Monday, February 11, 2008

political attack ads

The art of the political attack ad has been called into question this election cycle. On the left, the best attackers used to be the Clintons. They followed the James Carville strategy of "Attack, attack, attack." On the right, the best attackers used to be the conservative radio hosts. And apparently, especially in the 90's, that strategy worked. It helped the Clintons get the White House and it helped the Republicans takeover Congress. But something new has come on the scene this year.

The Clintons tried that same strategy again this year. This time, however, they turned their attack dogs on their own party. They released the biggest attack dog, Bill Clinton, against their strongest competitor, Barack Obama. And for a short time, it was working. Obama was knocked back on his heals. But a big oversight was made.

While this strategy has worked beautifully for the Clintons when they were attacking the Republicans, they didn't calculate what these attacks would do to their own party. Ultimately, it backfired. Ever since the height of the attacks, just before the South Carolina primary, Barack has been had more momentum than Hillary.

The same phenomenon has happened to the Republicans as well. The one who had the most attack ads, Romney, is no longer in the race. The only two Republicans left have both run a "clean" campaign.

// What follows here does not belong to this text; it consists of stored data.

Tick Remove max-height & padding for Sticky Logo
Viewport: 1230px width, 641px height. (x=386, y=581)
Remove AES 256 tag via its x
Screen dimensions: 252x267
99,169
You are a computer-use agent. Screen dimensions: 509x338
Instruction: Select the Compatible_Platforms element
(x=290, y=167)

This spells disaster for the Clintons. While their attack machine may serve them well in the national election, it might be the thing that sinks them in the primaries. Obama's positive, clean campaign looks like it will conquer the "Goliath" that is the Clintons. It's as if the only way the Clintons have ever won is with dirty politics. Take that away from them and they flounder.

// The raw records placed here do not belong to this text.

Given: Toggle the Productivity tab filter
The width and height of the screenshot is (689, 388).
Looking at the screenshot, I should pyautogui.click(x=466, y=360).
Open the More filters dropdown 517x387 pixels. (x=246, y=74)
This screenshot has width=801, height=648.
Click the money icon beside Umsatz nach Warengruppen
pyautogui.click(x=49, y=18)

But I am still waiting to see what happens in the national election. Both Republicans and Democrats have learned that when you are running against your own party in primary elections, attack ads are a bad strategy. It is only a bad strategy because the people of America have decided this year not to buy into that kind of negative politics. But will it continue when it comes to running against the other party?

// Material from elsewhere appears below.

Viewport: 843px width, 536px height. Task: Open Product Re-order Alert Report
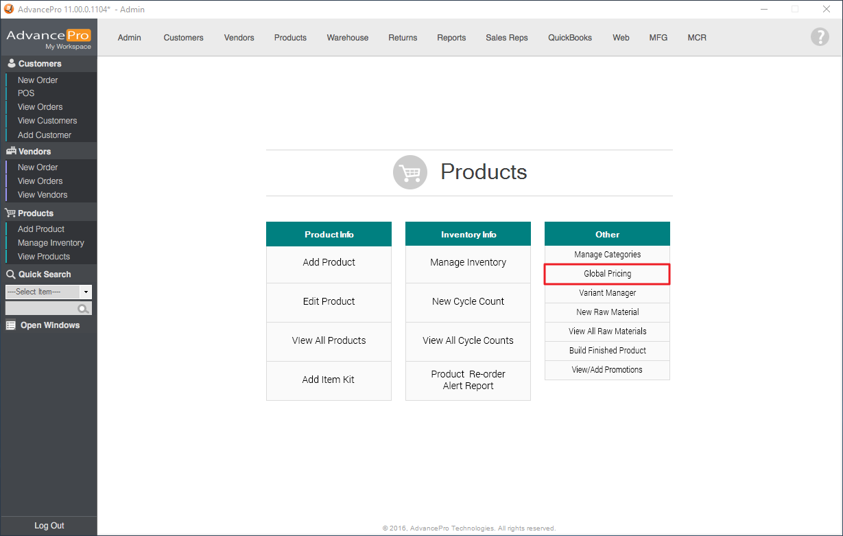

Will Obama or McCain be as nice and clean when they are running against people on the other side of the aisle? When the activist liberals of the Democratic party are pressuring Obama to run attack ads against McCain, will he resist? When the hardline conservatives demand that McCain slander Obama in order to get their vote, will he give in? It remains to be seen if the "clean campaign" strategy will survive beyond the primaries. I hope it does. America needs this new political strategy to be the strategy of the future. We can't afford to return to the Rush Limbaugh-James Carville strategy of political attack.